The Vision for Getting It Done

To control the epidemic and, ultimately, achieve an AIDS-free generation, we must sustain and expand our collective gains. Led by our strategic vision, PEPFAR 3.0—Controlling the Epidemic: Delivering on the Promise of an AIDS-free Generation—we are using data to do the right things, in the right places, right now, and in the right way. PEPFAR 3.0 outlines our strategic focus for Phase III of the program: sustainable control of the HIV/AIDS epidemic through five action agendas.

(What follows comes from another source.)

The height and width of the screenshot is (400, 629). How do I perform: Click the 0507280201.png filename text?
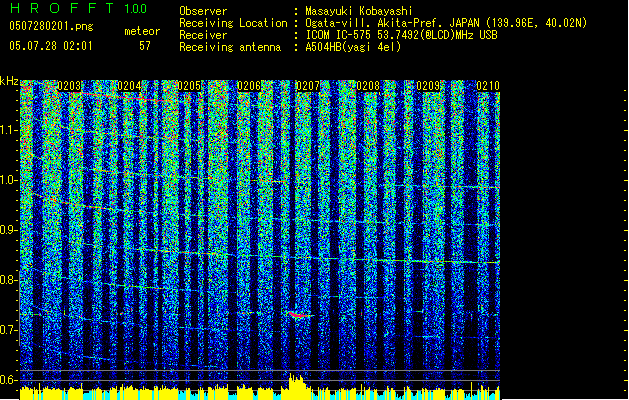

  • Impact Action Agenda—focusing resources and leveraging finances to address the most vulnerable populations and to control the epidemic.
  • Efficiency Action Agenda—increasing transparency, oversight, and accountability across PEPFAR and its interagency partners to ensure every taxpayer dollar is optimally invested and tracked.
  • Sustainability Action Agenda—ensuring that when the United States and partner countries have scaled up interventions and reached epidemic control, the services, systems, financing, and policies required to maintain that control are readily available to PEPFAR beneficiaries.
  • Partnership Action Agenda—strengthening partnerships to achieve sustainability and ultimately create an AIDS-free generation
  • Human Rights Action Agenda—securing and protecting human rights and addressing the human rights challenges of those affected by the disease.

UNAIDS’s Fast-Track strategy, which has now been adopted by many countries as their own, sets out 90-90-90 targets: 90 percent of people living with HIV know their HIV status, 90 percent of people who know their HIV status are accessing treatment, and 90 percent of people on treatment have suppressed viral loads. Together, in 2015, PEPFAR and our intergovernmental partners have made significant strides toward achieving these goals.